[Brief]: Locate each line below that contains the string "navigation" and copy those lines in full.

** START OF Records to process **

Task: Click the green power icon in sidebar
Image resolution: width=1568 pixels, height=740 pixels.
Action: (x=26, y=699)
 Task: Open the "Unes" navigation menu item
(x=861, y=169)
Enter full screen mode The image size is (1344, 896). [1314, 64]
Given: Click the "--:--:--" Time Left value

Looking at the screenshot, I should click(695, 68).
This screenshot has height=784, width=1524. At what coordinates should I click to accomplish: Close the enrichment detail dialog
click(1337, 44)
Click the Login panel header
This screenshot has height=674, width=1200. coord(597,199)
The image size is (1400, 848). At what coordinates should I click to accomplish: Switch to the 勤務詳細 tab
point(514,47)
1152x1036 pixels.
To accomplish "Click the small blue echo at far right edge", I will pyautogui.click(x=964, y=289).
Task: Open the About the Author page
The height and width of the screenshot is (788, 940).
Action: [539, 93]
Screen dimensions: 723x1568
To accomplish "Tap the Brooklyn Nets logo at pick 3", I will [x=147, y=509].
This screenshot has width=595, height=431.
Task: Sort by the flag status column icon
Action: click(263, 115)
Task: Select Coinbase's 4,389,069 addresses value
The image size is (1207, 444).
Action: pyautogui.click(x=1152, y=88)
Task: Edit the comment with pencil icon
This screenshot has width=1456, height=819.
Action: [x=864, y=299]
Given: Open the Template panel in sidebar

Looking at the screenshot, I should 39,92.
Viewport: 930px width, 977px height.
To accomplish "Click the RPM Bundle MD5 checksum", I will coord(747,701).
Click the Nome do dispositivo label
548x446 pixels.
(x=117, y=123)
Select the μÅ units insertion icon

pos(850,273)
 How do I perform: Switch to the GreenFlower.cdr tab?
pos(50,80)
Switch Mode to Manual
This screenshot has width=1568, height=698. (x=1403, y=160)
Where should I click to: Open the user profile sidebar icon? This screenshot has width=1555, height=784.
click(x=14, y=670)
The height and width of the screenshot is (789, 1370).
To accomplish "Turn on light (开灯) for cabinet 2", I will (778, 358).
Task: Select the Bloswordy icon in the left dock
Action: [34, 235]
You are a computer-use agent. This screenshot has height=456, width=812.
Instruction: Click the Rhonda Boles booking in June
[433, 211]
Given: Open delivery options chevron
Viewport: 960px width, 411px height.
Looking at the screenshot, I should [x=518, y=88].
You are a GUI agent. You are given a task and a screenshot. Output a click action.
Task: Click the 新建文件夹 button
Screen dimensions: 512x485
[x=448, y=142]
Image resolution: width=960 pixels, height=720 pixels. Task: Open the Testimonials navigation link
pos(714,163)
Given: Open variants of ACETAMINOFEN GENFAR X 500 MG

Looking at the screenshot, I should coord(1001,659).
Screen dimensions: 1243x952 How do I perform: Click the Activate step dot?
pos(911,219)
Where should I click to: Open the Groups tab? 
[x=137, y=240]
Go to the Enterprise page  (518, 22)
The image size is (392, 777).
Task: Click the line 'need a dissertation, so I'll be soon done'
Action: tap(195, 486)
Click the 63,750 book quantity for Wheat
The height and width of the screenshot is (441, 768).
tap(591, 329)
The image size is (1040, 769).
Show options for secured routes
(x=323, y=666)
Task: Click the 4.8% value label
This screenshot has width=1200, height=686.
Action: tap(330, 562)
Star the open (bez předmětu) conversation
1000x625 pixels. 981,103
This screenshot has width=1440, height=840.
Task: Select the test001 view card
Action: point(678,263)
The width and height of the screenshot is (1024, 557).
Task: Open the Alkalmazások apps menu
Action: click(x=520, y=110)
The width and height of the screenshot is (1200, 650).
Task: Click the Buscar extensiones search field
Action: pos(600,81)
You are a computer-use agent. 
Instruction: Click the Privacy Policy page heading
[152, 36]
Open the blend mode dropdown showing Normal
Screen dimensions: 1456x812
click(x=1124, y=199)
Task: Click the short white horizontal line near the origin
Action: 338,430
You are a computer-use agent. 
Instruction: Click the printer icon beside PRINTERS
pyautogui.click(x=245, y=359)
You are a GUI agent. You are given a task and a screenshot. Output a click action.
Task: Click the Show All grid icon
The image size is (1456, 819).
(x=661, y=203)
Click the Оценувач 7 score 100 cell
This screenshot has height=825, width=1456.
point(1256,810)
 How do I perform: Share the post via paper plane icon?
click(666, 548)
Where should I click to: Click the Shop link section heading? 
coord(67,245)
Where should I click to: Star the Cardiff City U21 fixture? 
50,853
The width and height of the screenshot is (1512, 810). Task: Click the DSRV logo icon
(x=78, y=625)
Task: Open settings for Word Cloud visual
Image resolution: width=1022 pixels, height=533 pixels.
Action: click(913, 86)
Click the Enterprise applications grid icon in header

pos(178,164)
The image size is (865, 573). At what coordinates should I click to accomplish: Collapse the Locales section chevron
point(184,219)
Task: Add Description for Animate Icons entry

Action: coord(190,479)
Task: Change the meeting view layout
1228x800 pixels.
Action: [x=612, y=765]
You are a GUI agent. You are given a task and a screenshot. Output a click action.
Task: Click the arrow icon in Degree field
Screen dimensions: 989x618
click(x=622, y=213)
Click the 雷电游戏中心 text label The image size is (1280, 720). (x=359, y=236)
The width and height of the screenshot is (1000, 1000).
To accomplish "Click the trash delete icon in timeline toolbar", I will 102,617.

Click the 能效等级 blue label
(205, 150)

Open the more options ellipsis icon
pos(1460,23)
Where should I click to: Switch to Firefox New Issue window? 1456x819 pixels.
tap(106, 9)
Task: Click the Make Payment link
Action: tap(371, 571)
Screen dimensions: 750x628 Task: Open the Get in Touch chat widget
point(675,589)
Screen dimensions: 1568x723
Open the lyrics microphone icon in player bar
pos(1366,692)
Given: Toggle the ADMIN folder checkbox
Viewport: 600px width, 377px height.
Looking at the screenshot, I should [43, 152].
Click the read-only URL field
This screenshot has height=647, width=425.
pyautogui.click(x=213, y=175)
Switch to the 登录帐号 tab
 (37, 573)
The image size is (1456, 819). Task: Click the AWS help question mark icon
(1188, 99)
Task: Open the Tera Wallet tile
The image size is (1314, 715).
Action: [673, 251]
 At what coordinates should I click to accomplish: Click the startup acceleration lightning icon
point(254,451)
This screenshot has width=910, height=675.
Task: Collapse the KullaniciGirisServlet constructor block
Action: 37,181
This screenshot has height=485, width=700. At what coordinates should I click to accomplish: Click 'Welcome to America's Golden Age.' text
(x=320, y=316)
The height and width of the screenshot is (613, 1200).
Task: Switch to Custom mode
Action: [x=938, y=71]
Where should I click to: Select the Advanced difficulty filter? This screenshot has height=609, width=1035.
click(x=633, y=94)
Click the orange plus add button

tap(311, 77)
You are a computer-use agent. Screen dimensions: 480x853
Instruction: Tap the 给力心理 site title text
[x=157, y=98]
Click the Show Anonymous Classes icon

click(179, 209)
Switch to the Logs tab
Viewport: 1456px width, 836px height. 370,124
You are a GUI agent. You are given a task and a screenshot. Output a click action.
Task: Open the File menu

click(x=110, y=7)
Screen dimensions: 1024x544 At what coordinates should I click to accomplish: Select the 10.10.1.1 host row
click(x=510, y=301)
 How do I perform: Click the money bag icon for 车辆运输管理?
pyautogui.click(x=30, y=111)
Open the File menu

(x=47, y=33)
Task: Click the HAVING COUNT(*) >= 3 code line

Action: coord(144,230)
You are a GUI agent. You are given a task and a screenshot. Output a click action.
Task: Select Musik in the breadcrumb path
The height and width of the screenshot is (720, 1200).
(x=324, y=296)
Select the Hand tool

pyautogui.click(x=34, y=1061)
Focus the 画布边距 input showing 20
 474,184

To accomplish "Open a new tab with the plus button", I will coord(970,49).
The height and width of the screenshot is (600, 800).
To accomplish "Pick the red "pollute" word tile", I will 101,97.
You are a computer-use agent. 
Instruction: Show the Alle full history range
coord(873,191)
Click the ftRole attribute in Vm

** END OF Records to process **

[Correct output]:
 Task: Open the "Unes" navigation menu item
Image resolution: width=960 pixels, height=720 pixels. Task: Open the Testimonials navigation link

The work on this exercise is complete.